If $S$ is any operator commuting with $T$ and $T^*$,  then obviously $S$ also  commutes with $P$, so
$$
  Se_1 = SPe_1 = PSe_1 =  \lambda e_1,
  $$
for some scalar $\lambda $.   We then claim that $S$ necessarily coincides with $\lambda I$, the reason being that for all $n>1$,
$$
  Se_n = ST^{n-1}e_1 = T^{n-1}Se_1 = \lambda T^{n-1}e_1 = \lambda e_n.
  $$
A: Hint: If an operator commutes with the the unilateral shift and its adjoint, then it commutes with the whole Toeplitz algebra. Furthermore, the Toeplitz algebra contains all the compact operators.
If you don't want to appeal to such facts, I would suggest showing by hand that the algebra generated by the unilateral shift and its adjoint contains every operator whose matrix with respect to the standard basis of $\ell^2(\mathbb{N})$ has only finitely many nonzero entries. Basically, figure out how to construct the matrix $E_{ij}$ which has a $1$ in the $(i,j)$ position and zeros elsewhere.

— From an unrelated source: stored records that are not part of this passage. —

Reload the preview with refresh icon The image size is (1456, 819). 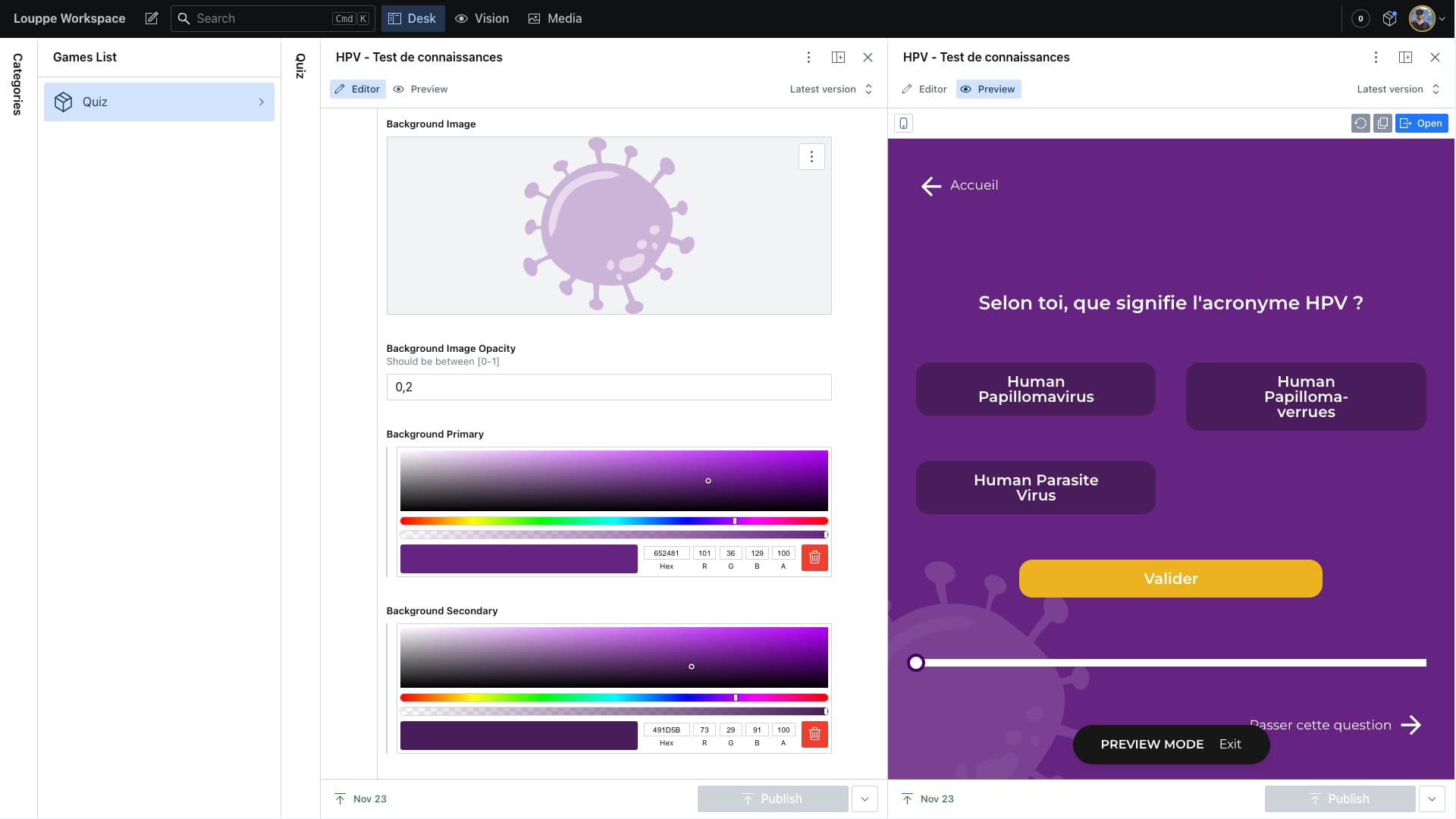point(1360,124)
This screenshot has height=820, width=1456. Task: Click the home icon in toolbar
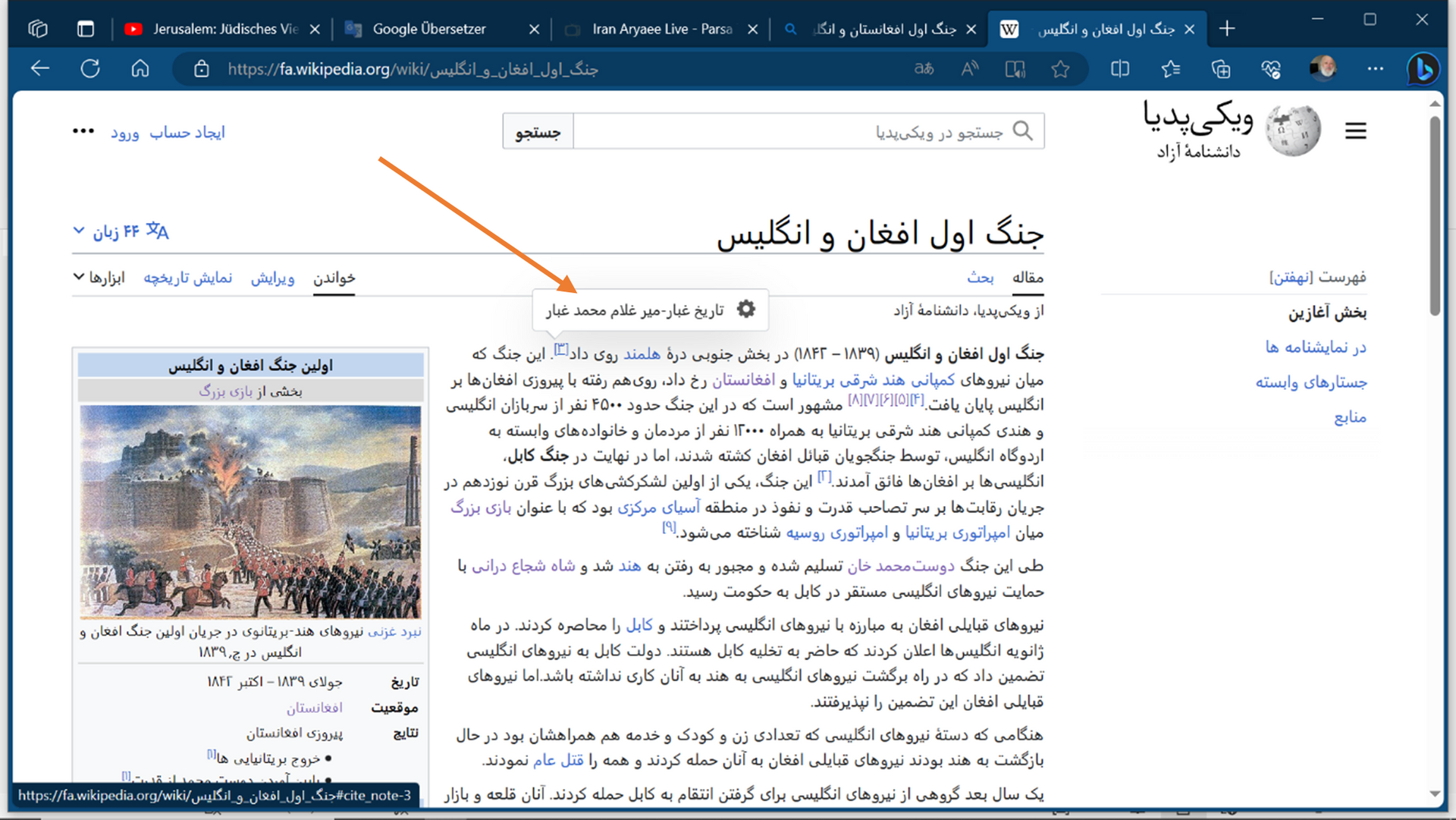point(140,69)
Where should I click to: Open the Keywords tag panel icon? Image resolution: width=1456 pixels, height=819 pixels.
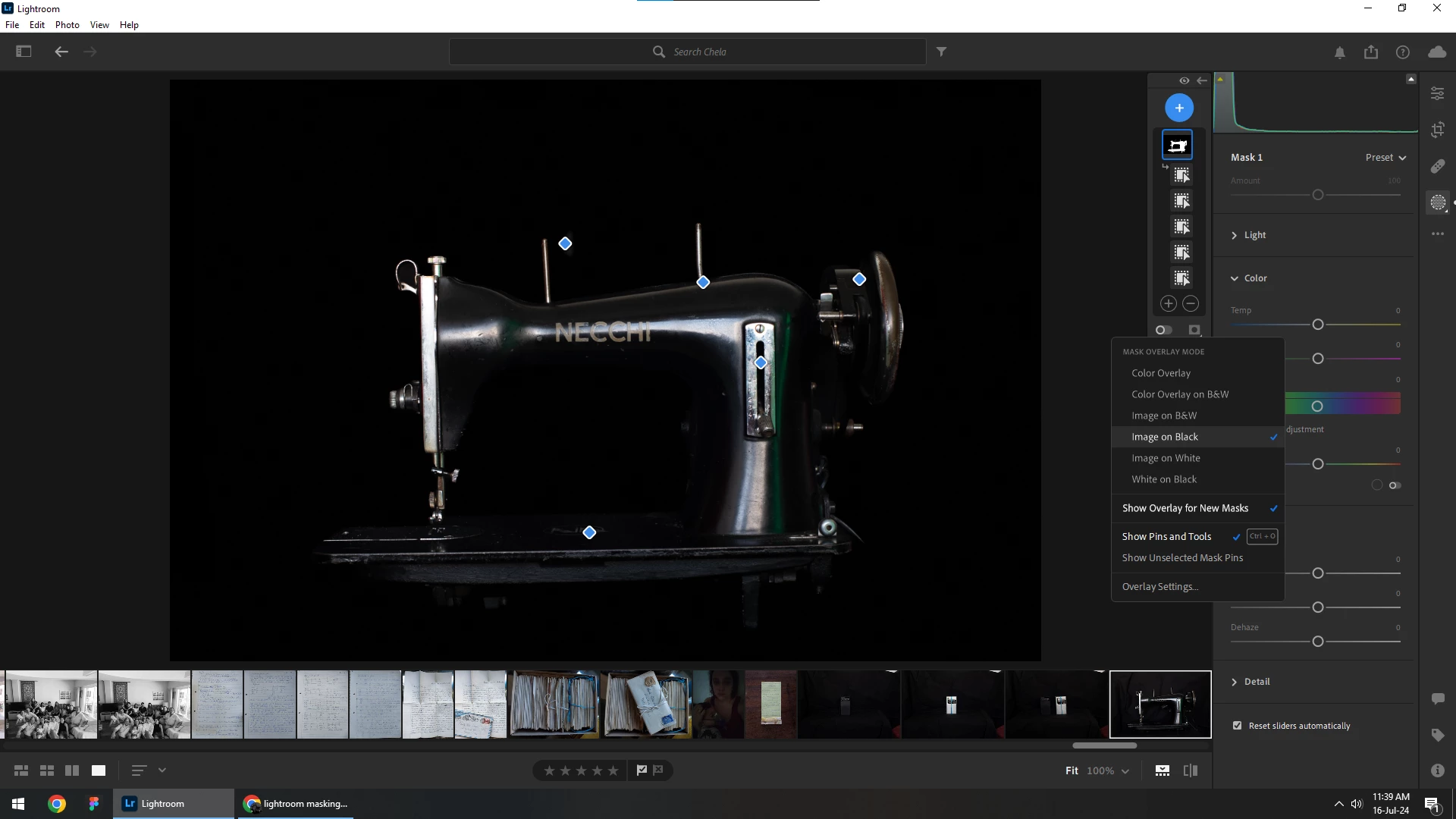tap(1437, 734)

A: Let's rename $E=\{I,T,T^*\}$. If we show that $E'=\mathbb{C}I$, then the claim that $E''=\mathbb{B}(\ell^2)$ follows trivially, since $E''=(E')'=(\mathbb{C}I)'=\mathbb{B}(\ell^2)$.

Lemma: Let $H$ be a Hilbert space and $\mathbb{K}(H)$ denote the compact operators over $H$. Then $\mathbb{K}(H)''=\mathbb{B}(H)$.

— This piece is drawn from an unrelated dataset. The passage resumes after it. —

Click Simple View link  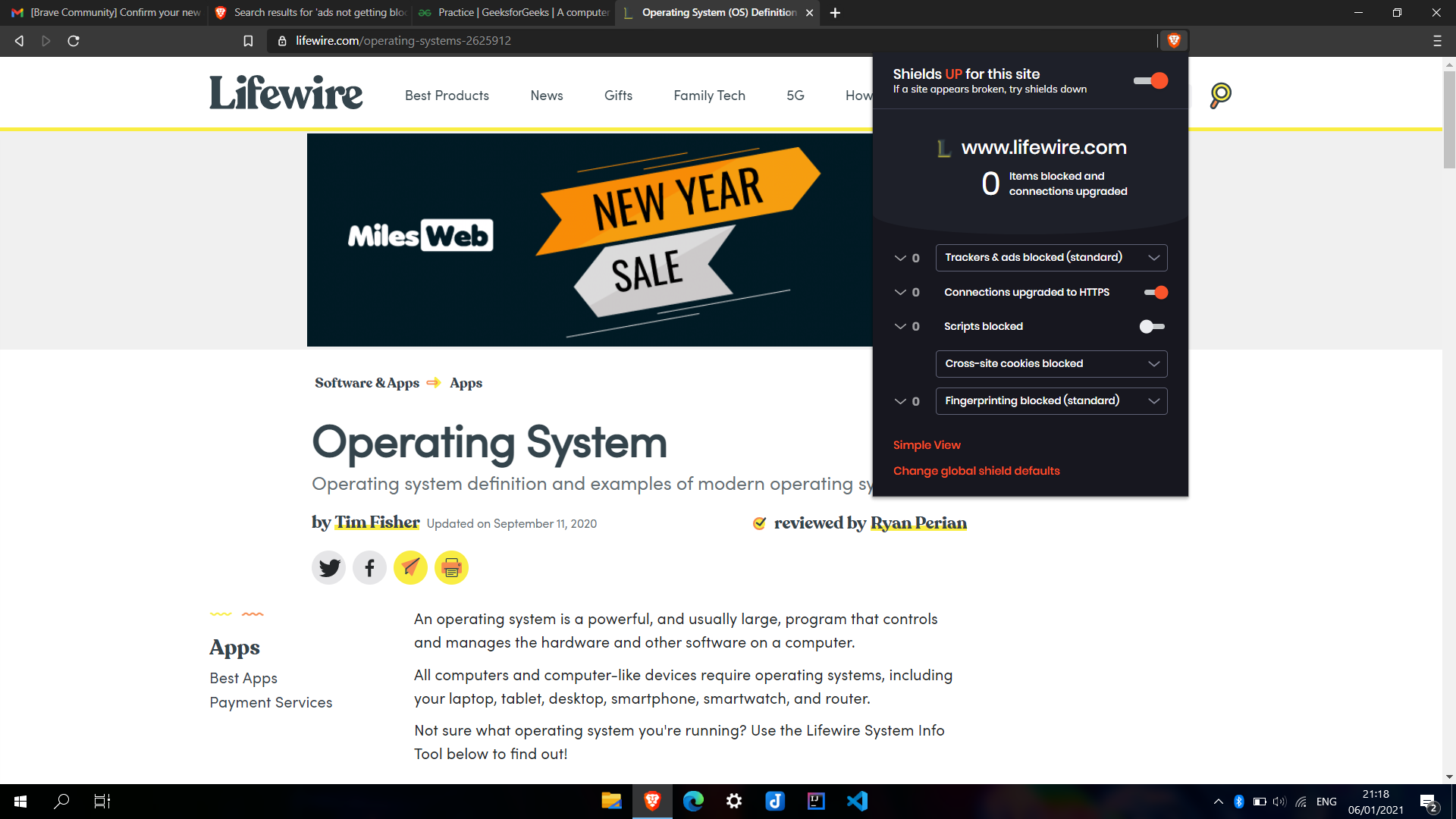[x=927, y=445]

Proof: $\mathbb{K}(H)$ is a $C^*$-algebra that has an approximate unit of the form $\{p_\lambda\}$ where $p_\lambda$ are finite rank projections and $p_\lambda\to\text{id}_{H}$ in the strong operator topology. In other words, the inclusion $\mathbb{K}(H)\subset\mathbb{B}(H)$ is a non-degenerate representation, so, by von Neumann's double commutant theorem we have that
$$\mathbb{K}(H)''=\overline{\mathbb{K}(H)}^{sot}$$
But, in general, if $I$ is a closed, self-adjoint two sided ideal in $\mathbb{B}(H)$ then so is $\overline{I}^{sot}$: it is a $C^*$-algebra as we know that the strong closures of $C^*$-subalgebras are again $C^*$-algebras and it is an ideal since if $x\in \overline{I}^{sot}$ and $y\in\mathbb{B}(H)$ then we take a net $\{x_\mu\}\in I$ with $x_\mu\to x$ strongly and simply observe that $x_\mu y\in I$ for all $\mu$ and that $x_\mu y\to xy$ strongly, since multiplication is separately strongly continuous. Since $\mathbb{K}(H)$ is an ideal, its strong closure is an ideal and it contains the identity operator, since $p_\lambda\to\text{id}_{H}$. Thus it is equal to the entire algebra $\mathbb{B}(H)$, q.e.d.
Now it is elementary to check that $\mathbb{B}(\ell^2)'=\mathbb{C}I$, so $\mathbb{K}(\ell^2)'=\mathbb{K}(\ell^2)'''=\mathbb{B}(\ell^2)'=\mathbb{C}I$. It is also elementary to check that if $x\in E'$ then $x\in C^*(E)'$. So, if we show that $\mathbb{K}(\ell^2)\subset C^*(E)$, then $E'\subset C^*(E)'\subset\mathbb{K}(\ell^2)'=\mathbb{C}I$ and we will be done. Let's show this inclusion:
For $n\geq1$ define the projection $p_n\in\mathbb{B}(\ell^2)$ by
$$p_n(\xi_1,\xi_2,\dots)=(\xi_1,\dots,\xi_n,0,0,\dots)$$
The projections $\{p_n\}$ form an approximate unit for $\mathbb{K}(\ell^2)$, so every $x\in\mathbb{K}(\ell^2)$ satisfies $x=\lim_{n\to\infty}p_nxp_n$. So it suffices to show that $p_nxp_n\in C^*(E)$ for all $x\in\mathbb{K}(\ell^2)$.
More generally, if $\{e_k\}$ is the canonical orthonormal basis of $\ell^2$, we define $y_{i,j}:\ell^2\to \ell^2$ by $y_{i,j}(\xi)=\langle \xi,e_j\rangle e_i$. Observe that $p_n=\sum_{i=1}^ny_{i,i}$. Moreover, $$p_1=y_{1,1}=I-TT^*\in C^*(E)$$ and also $$y_{i,j}=T^{j-1}\cdot p_1\cdot (T^*)^{i-1}\in C^*(E)$$
for all $i,j$. Now it is easy to verify that $p_n\cdot\mathbb{B}(\ell^2)\cdot p_n=\text{span}\{y_{i,j}: 1\leq i,j\leq n\}$, so $p_n\cdot\mathbb{B}(\ell^2)\cdot p_n\subset C^*(E)$ for all $n$. This shows that $p_nxp_n\in C^*(E)$ for all $x\in\mathbb{K}(\ell^2)$ and all $n\geq1$, so, since $C^*(E)$ is closed, we have that $x=\lim_{n\to\infty}p_nxp_n\in C^*(E)$ and the claim is proved.
Comment: My answer is basically the details to what Mike F describes in their answer. I am posting this because OP asks for "a more detailed answer".